Tuesday, September 15, 2009

Emotion slider

Beside some rather unsuccessful attempts at psychophysiological measurement, the best part of the last two years have been occupied by a series of experiments with a device (the “emotion slider”) I developed together with Pieter Desmet (one of my PhD advisors and also the person responsible for the sketches in the paper), Rob Luxen (who never stopped improving the electronics) and Hannah Ottens (who actually built the thing).

I presented a first article about it at the Design Research Society conference in Sheffield last year and I never uploaded it to my website, but I recently noticed that it is now available online. The paper is titled Designing a research tool and describes the development of the device from a design angle.

Since then, I have also written a more classical experimental psychology-type of paper, which I finally presented at ACII last week. Apparently it's not online yet but you can always contact me for more info. In the meantime, you can also download the slides from my presentation.

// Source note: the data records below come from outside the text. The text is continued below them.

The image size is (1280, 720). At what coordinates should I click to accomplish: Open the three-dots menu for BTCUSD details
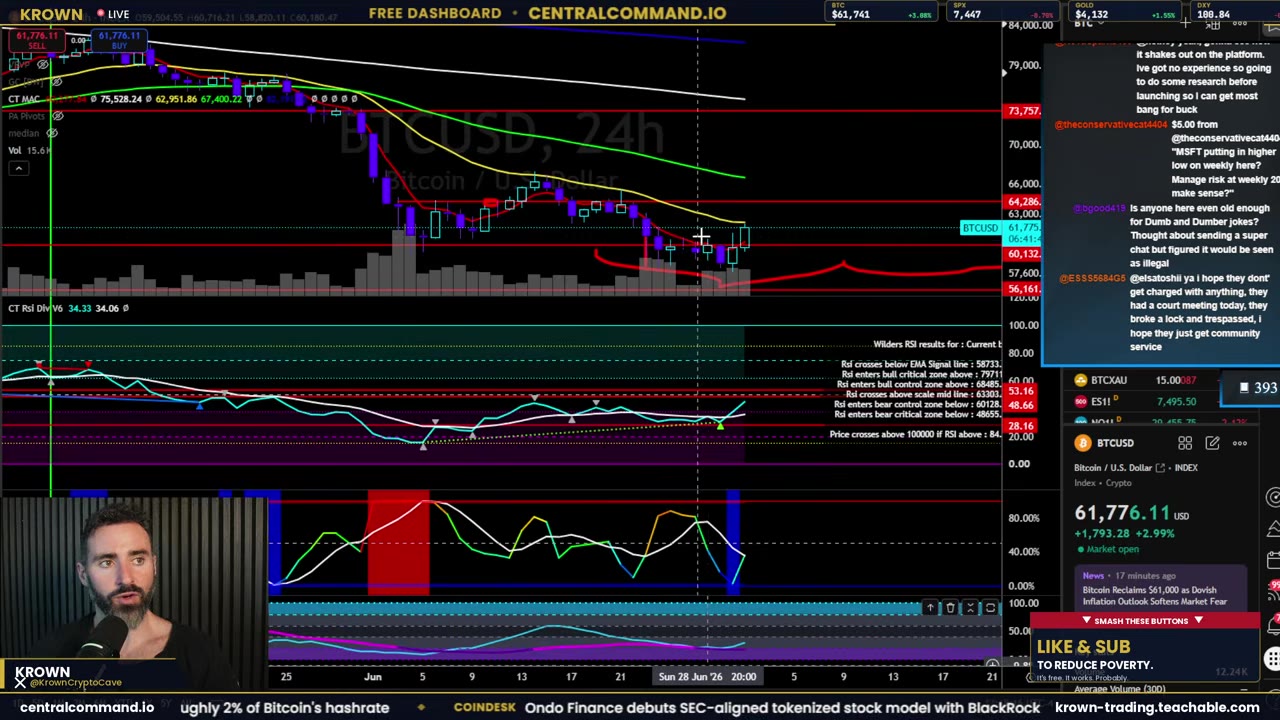[x=1240, y=443]
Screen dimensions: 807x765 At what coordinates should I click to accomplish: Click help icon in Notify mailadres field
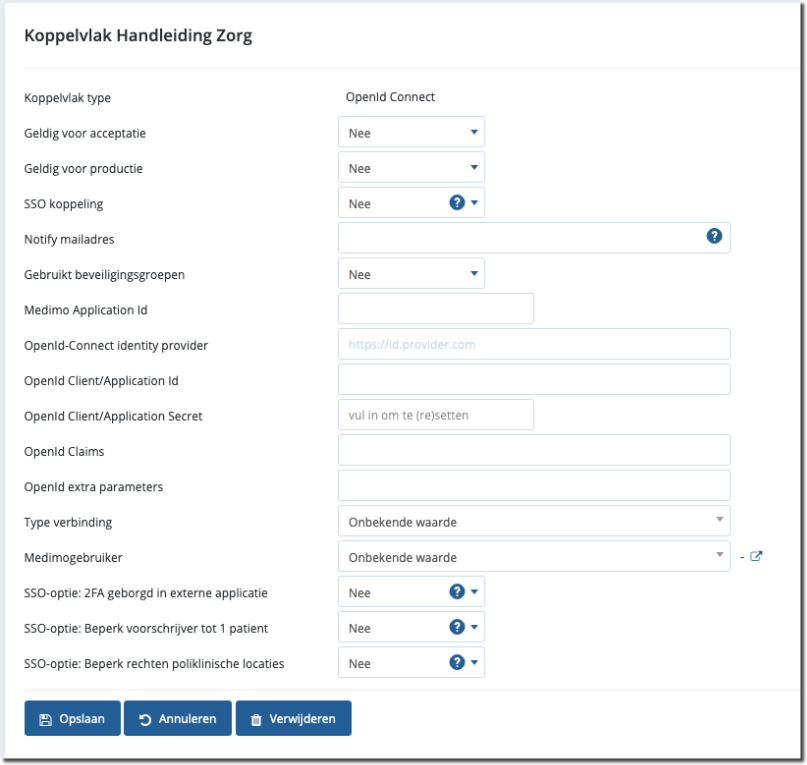point(714,237)
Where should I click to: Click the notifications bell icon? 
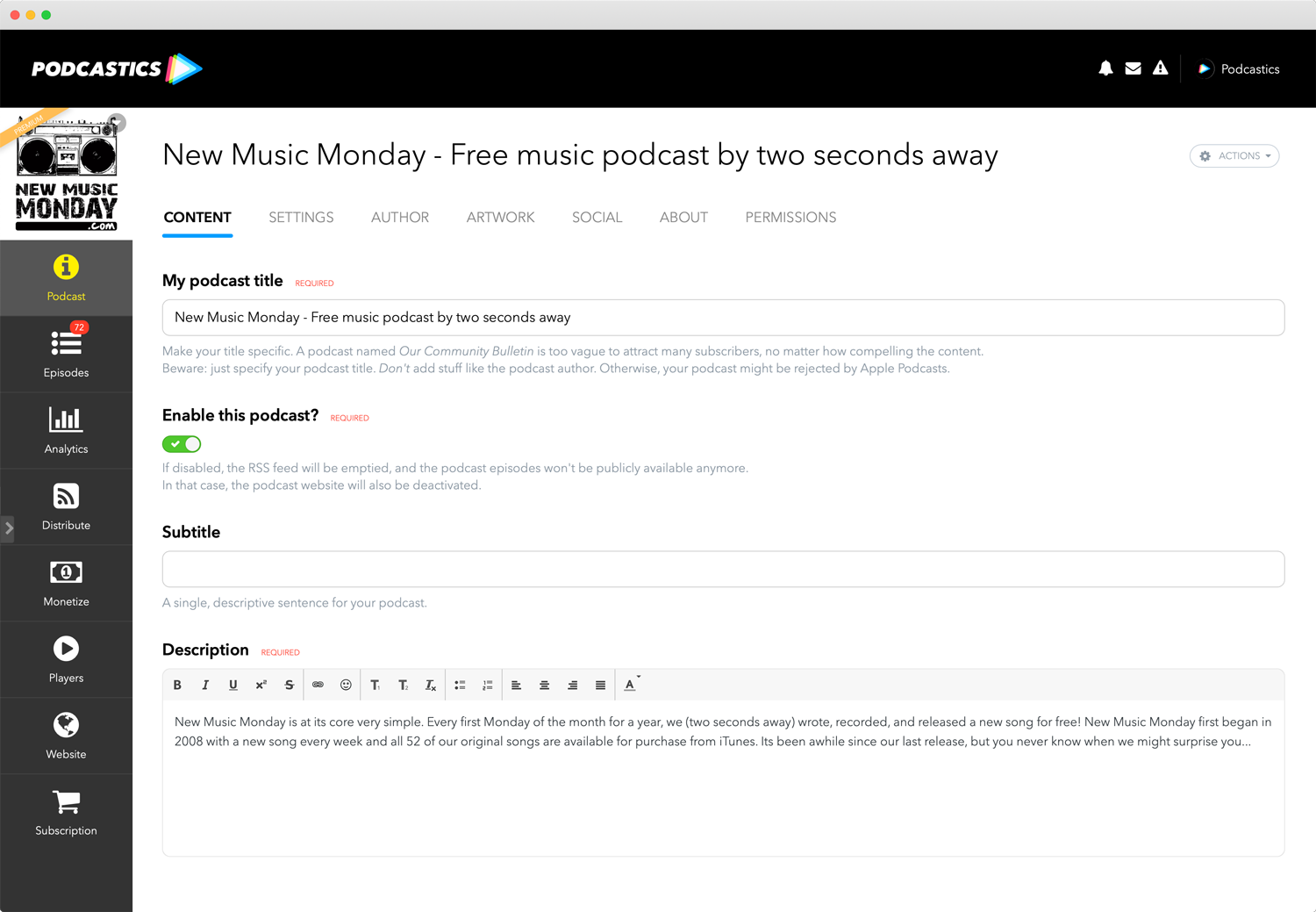point(1105,68)
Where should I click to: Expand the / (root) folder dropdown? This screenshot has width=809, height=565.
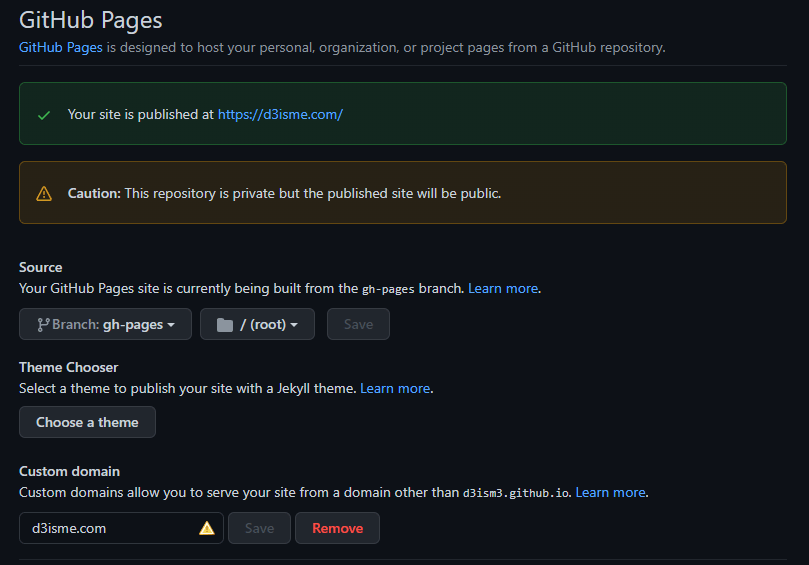click(257, 324)
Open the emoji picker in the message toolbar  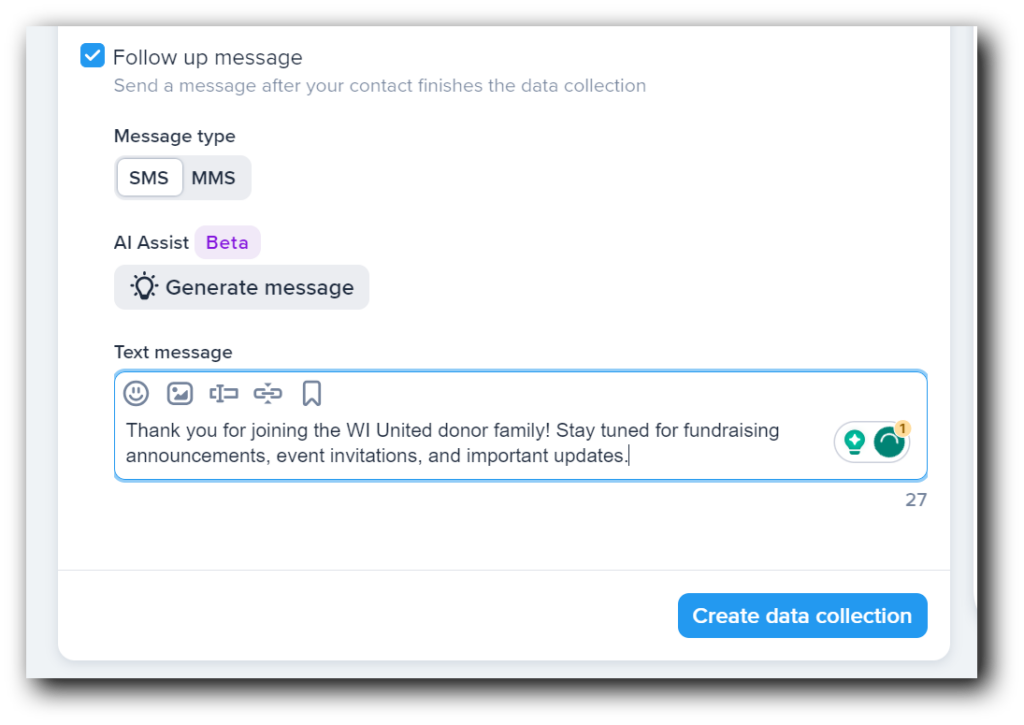pos(136,393)
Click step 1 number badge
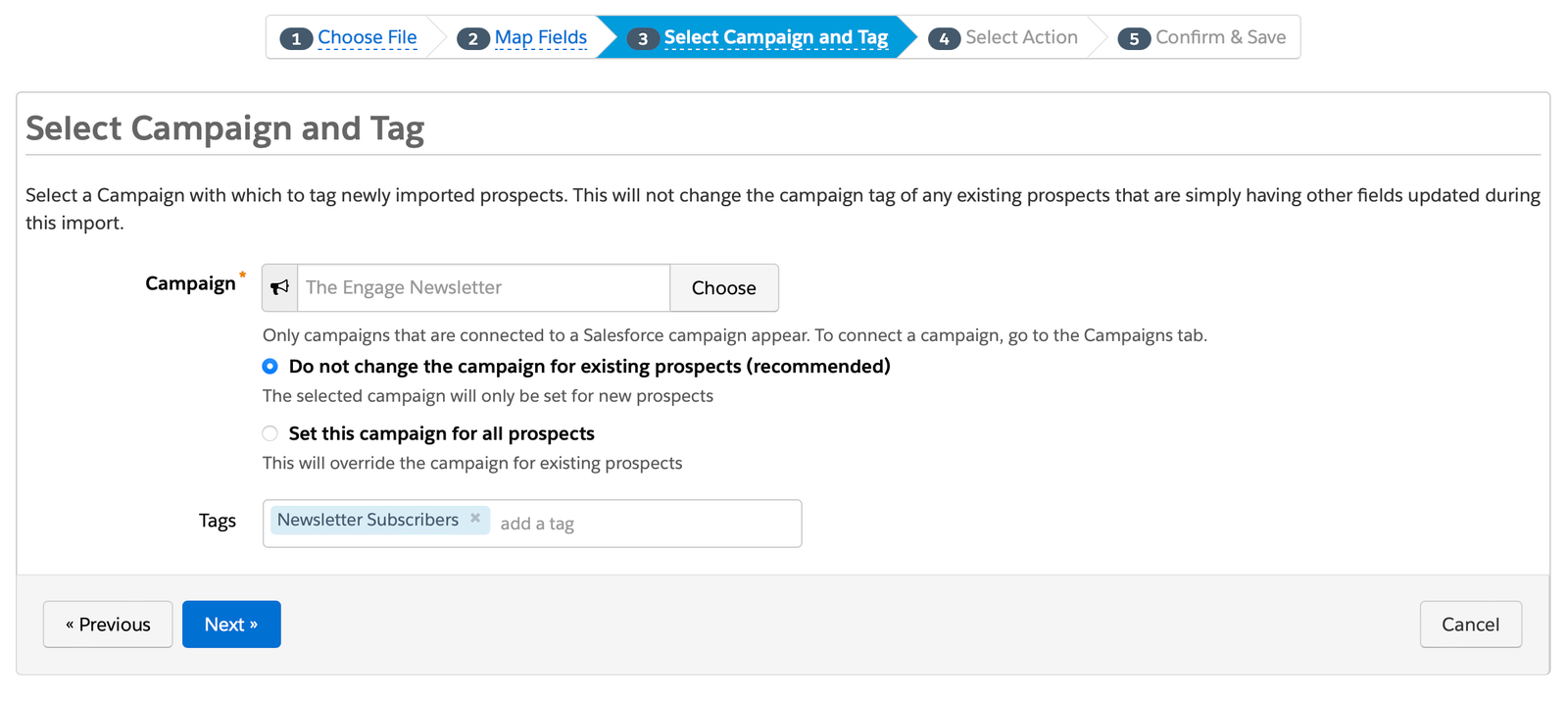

In a few words the conclusion of all this is that there is evidence of compatibility effects between movements on the slider and affective state (for example how good or bad you feel or how you evaluate a picture). Participants in the experiment were quicker to push to evaluate positive pictures than negative pictures and also quicker to pull to evaluate negative pictures than positive pictures. This difference in response time shows the one set of movements is more intuitive or easier than the other one.

However, unlike what some earlier reports suggested, this effect is very sensitive to the context (how the slider is positioned, what the instructions are, if there is some form of feedback, etc.) With "neutral" instructions (in my case I asked the participants to « push » and « pull » without any other precision) and a slider positioned between the screen and the user, the more natural mapping seems to be pushing for « positive » and pulling for « negative ».

Using the « wrong » movements also seems to have a small but noticeable effect on the number of errors people make but the evidence is not very strong.